Önleme araması, suçun veya tehlikenin oluşabileceği yer ile sınırlı olarak, belirli bir sürede yapılabilmektedir. Süre yönünden yönetmelik ve kanunda belirli bir süre sınırı getirilmemiştir. Ancak, yapılan arama, bölgedeki tüm bireyleri etkilediği ve özgürlüklerine müdahale oluşturduğu için ölçülü olmak zorundadır.
PVSK madde 9 ile düzenlenen önleme araması araçların da aranabileceğini düzenlemiştir. Önleme araması belirli bir yer ve zamanda yapılabileceği için önleme araması yetkisi ile bir araç takip edilip durdurulamaz. Yargıtay bir kararında önleme araması ile belirtilen yer ve zaman dışında istihbarata dayanarak ve adli arama kararı olmadan araçların takip edilip durdurulup aranmasını hukuka aykırı bulmuştur.[3]
Madde 9 önleme aramasının umuma açık yerlerde, toplu taşıma araçlarında ve seyreden araçlarda arama yapılabileceğini düzenlemiştir. Buna göre; özel mülke konu olan ve kamuya açık olmayan yerlerde bulunan araçlarda önleme araması yapmak mümkün olmayacaktır. Aksi taktirde, özel hayatın gizliliğinin ihlali söz konusu olacaktır. Kanun maddesinde seyreden araçlarda önleme araması yapılabileceği düzenlenmiştir. Bu nedenle, açıkça bir düzenleme yapılmayan park halindeki araçlarda önleme araması yapılamayacağını söylemek mümkündür. Önleme araması yapılırken de, araçların sadece gözle görülür yerlerinde arama yapılabilir. Kapalı olan bagaj, torpido gibi yerlerin açılması istenerek arama yapılamaz.
Özel Güvenlik ve Arama
Özel güvenlik; kişilerin devletten bağımsız olarak özel mülkiyetlerini korumak istemeleri doğrultusunda ortaya çıkan geçmişten günümüze kadar gelen bir kavramdır. Özel güvenlik yetki alanları gün geçtikçe artırılmaktadır. Günümüzde Özel Güvenlik Hizmetlerine Dair Kanun (ÖGHK) ve ilgili yönetmelikler ile özel güvenliklerin yetkileri ve hakları düzenlenmiştir.

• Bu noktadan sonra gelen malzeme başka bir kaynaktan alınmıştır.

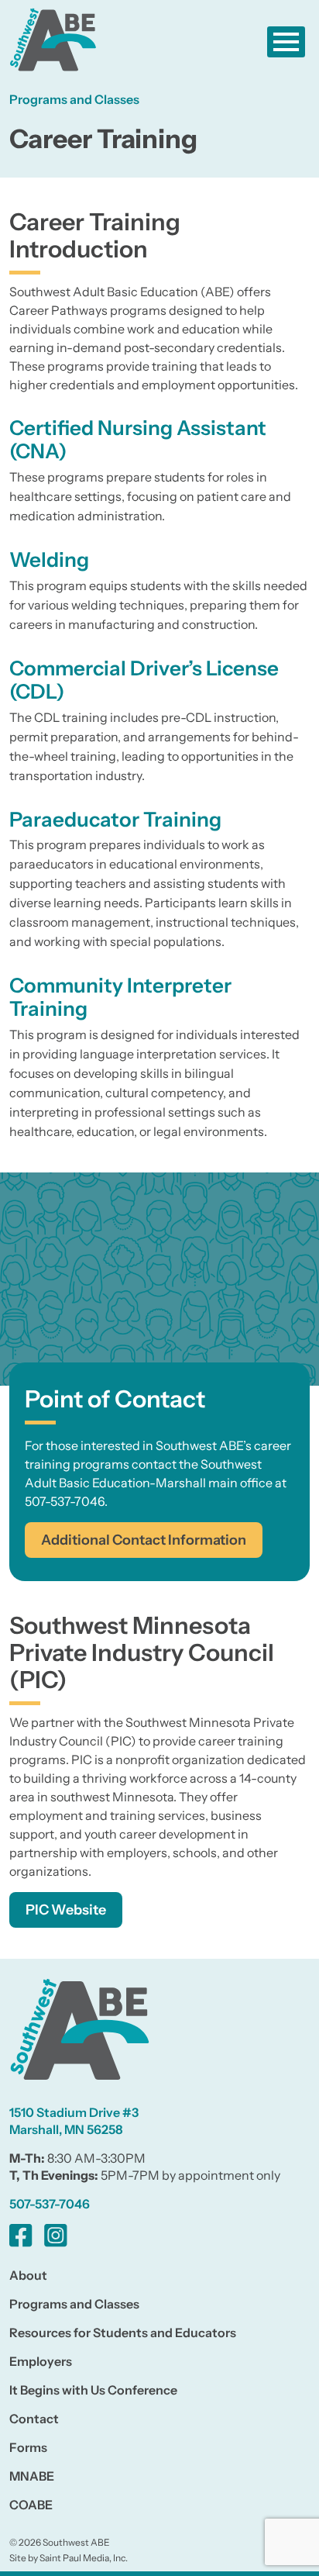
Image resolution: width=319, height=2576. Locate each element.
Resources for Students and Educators (122, 2332)
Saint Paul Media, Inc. (83, 2558)
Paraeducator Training (115, 819)
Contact (34, 2418)
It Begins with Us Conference (93, 2390)
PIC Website (66, 1909)
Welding (49, 559)
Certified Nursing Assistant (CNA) (137, 440)
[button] (286, 41)
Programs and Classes (74, 2304)
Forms (28, 2447)
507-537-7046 (49, 2204)
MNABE (31, 2476)
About (28, 2275)
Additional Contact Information (143, 1540)
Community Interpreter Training (120, 997)
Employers (40, 2361)
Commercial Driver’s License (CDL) (144, 680)
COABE (31, 2504)
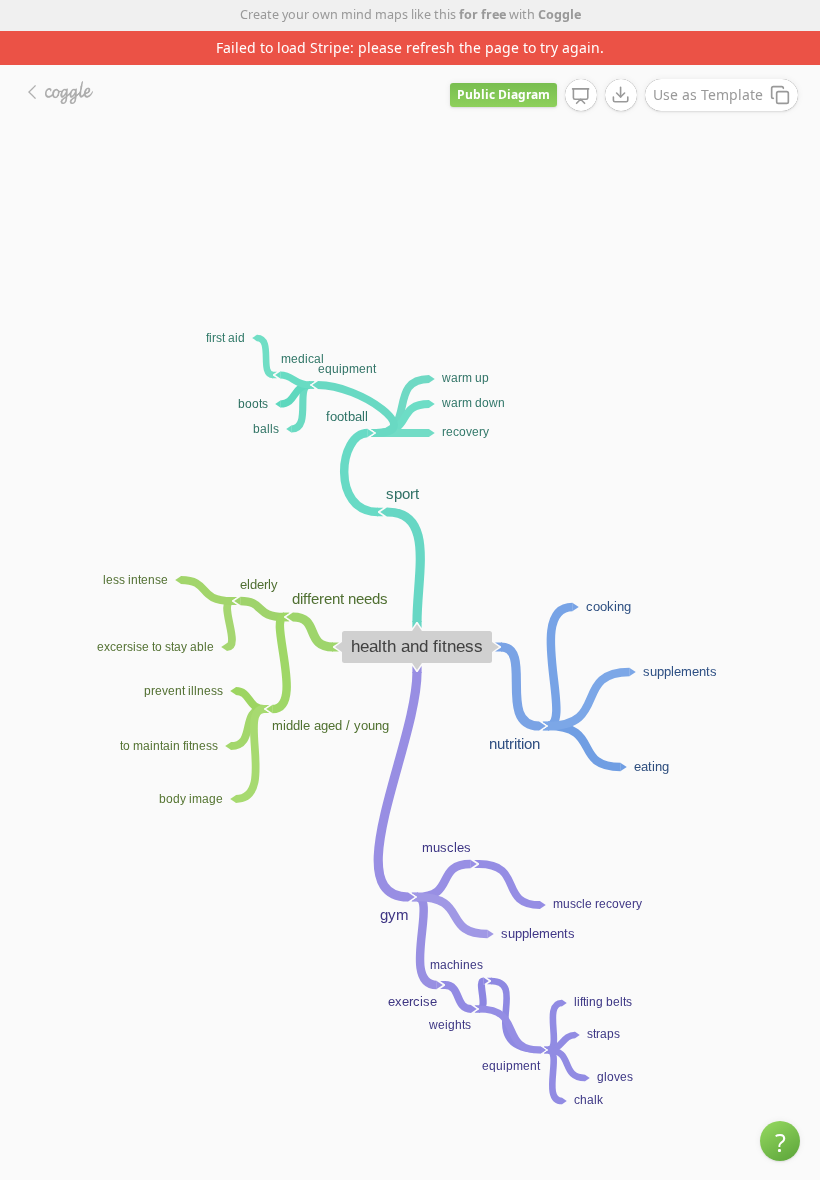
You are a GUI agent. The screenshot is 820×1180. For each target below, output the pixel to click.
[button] (780, 1141)
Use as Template (708, 94)
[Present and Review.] (581, 96)
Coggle (559, 14)
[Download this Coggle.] (621, 95)
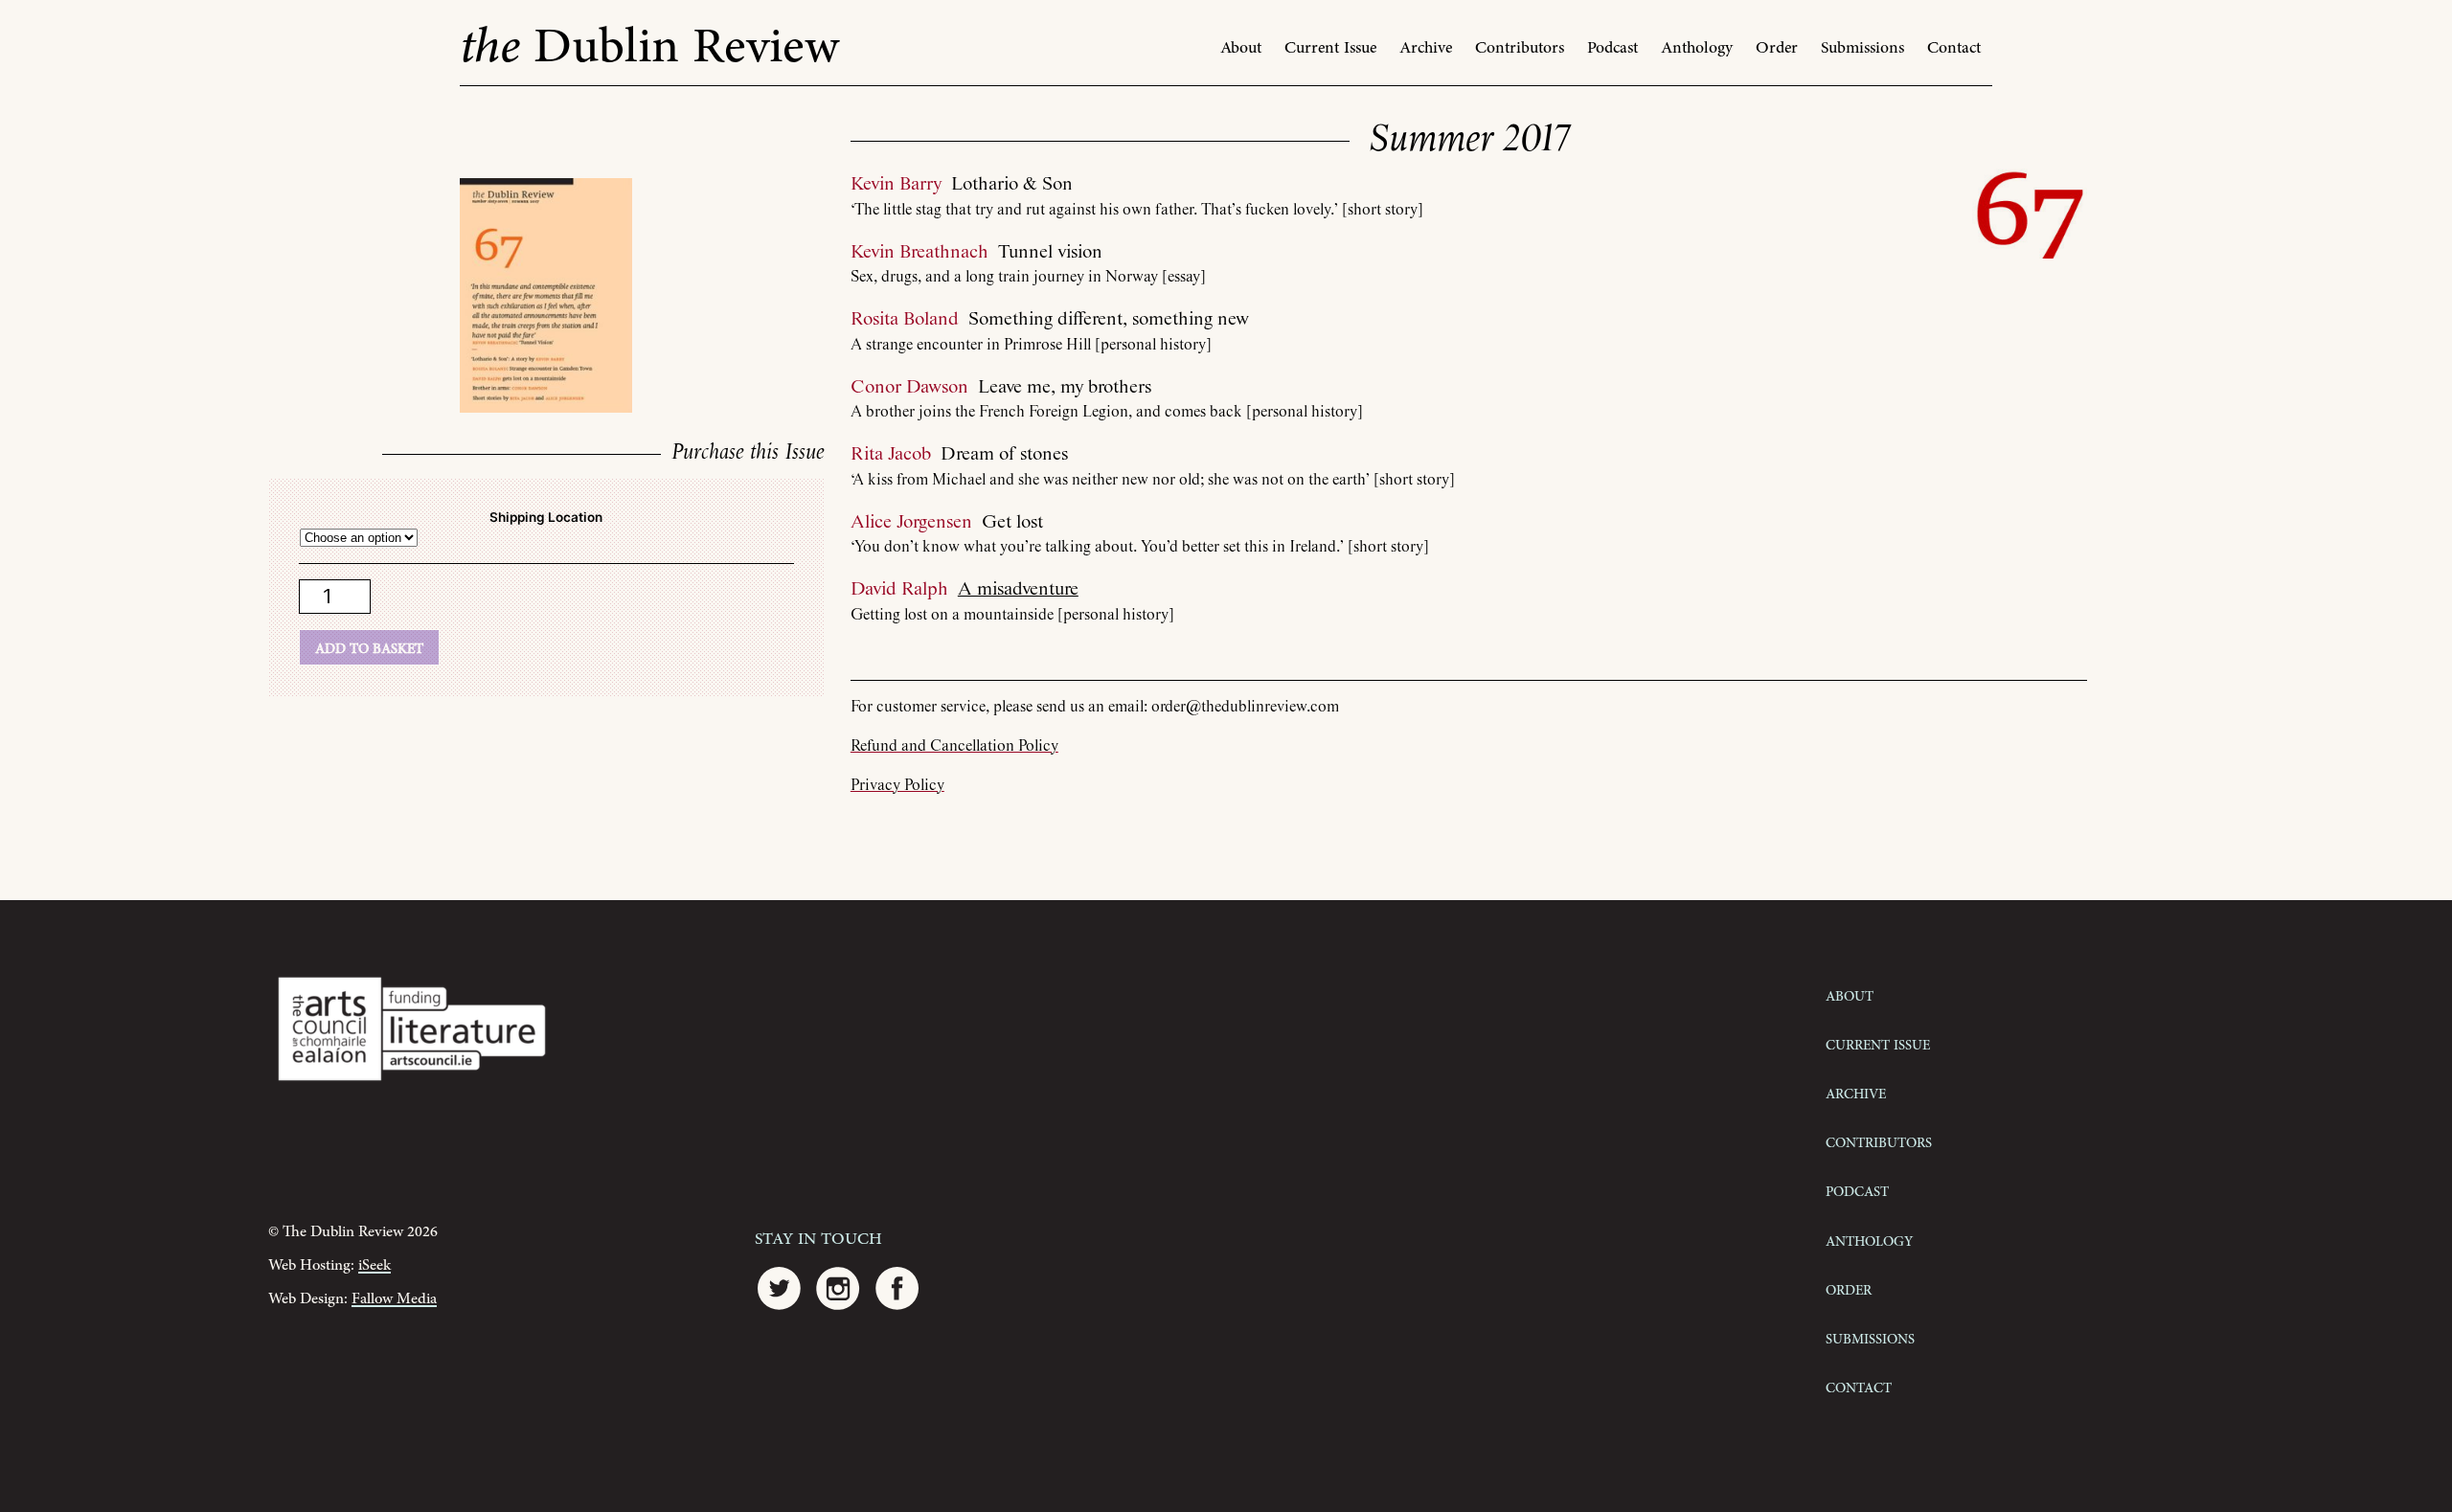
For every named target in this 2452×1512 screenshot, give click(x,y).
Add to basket (369, 647)
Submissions (1862, 47)
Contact (1954, 47)
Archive (1425, 47)
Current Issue (1330, 47)
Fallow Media (394, 1299)
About (1240, 47)
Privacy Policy (897, 786)
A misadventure (1018, 589)
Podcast (1612, 47)
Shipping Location (545, 517)
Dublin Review (649, 47)
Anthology (1697, 47)
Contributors (1519, 47)
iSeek (374, 1265)
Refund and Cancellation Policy (954, 746)
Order (1777, 47)
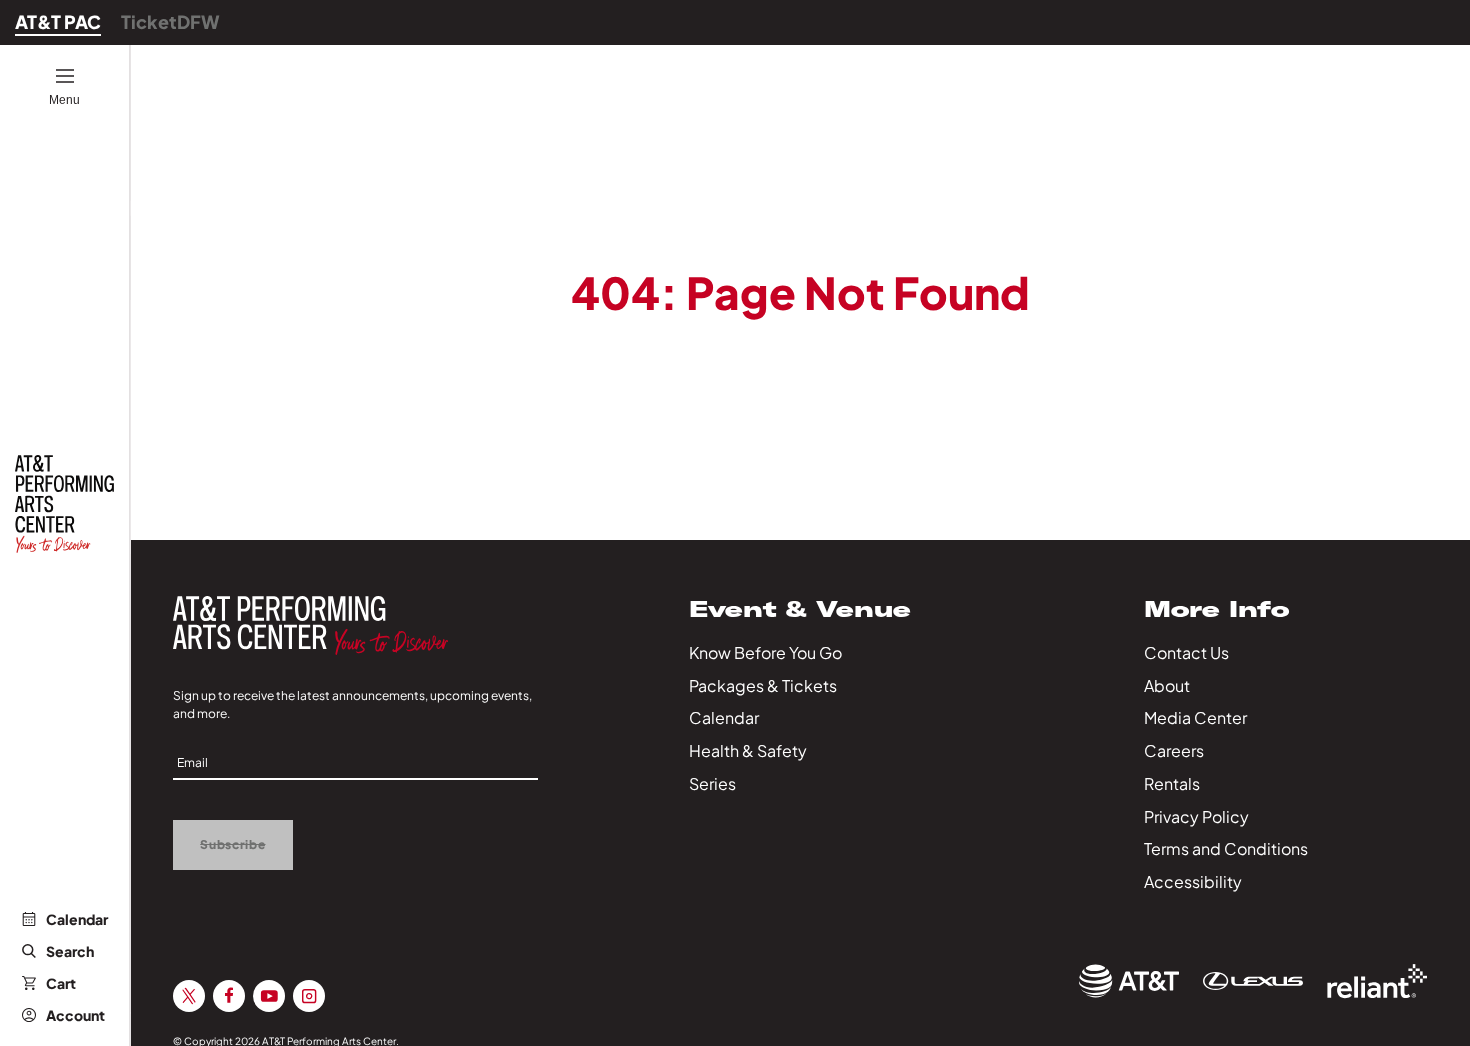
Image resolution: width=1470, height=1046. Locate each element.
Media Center (1195, 717)
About (1167, 685)
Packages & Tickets (763, 685)
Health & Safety (748, 750)
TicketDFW (170, 21)
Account (75, 1015)
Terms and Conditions (1226, 848)
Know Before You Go (765, 652)
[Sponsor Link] (1129, 981)
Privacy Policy (1196, 816)
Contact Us (1186, 652)
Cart (61, 983)
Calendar (77, 919)
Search (70, 951)
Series (712, 783)
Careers (1174, 750)
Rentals (1172, 783)
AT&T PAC (58, 21)
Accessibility (1193, 881)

Kamu gücünü kullanarak PVSK kapsamında önleme aramalarını kolluk kuvvetlerinin yapmakla yetkili ve kural olarak hakim kararının gerekli olduğunu belirtmiştik. Bu yetki farklı bir düzenleme ile Özel Güvenlik Hizmetlerine Dair Kanun’un 7. maddesinde özel güvenliklere de verilmiştir. Maddeye göre; toplantı, konser, spor müsabakası, sahne gösterileri ve benzeri etkinlikler ile cenaze ve düğün törenlerinde, hava meydanı, liman, gar, istasyon ve terminal gibi toplu ulaşım tesislerinde duyarlı kapıdan geçirme, bu kişilerin üstlerini dedektörle arama, eşyaları X-ray cihazından veya benzeri güvenlik sistemlerinden geçirme ile sınırlı olacak şekilde arama yapabilir.
Özel Güvenlik Yönetmeliği’nin aksine, ÖGHK ile özel güvenliklerin elle üst araması yapması düzenlenmemiştir. Özel Güvenlik Yönetmeliği madde 14 ile bazı hallerde özel güvenliğin elle üst araması yapmasına imkan tanınmıştır. Ancak, bu yönetmelik hem ÖGHK’a aykırı, hem de temel hakların ancak kanunla sınırlandırılabileceği kuralına aykırı olduğu için özel güvenliklere yönetmelikle verilen bu yetki hukuka aykırı bir yetkidir. Bu nedenle, özel güvenliklerin elle üst araması yapma yetkisinin bulunmamaktadır.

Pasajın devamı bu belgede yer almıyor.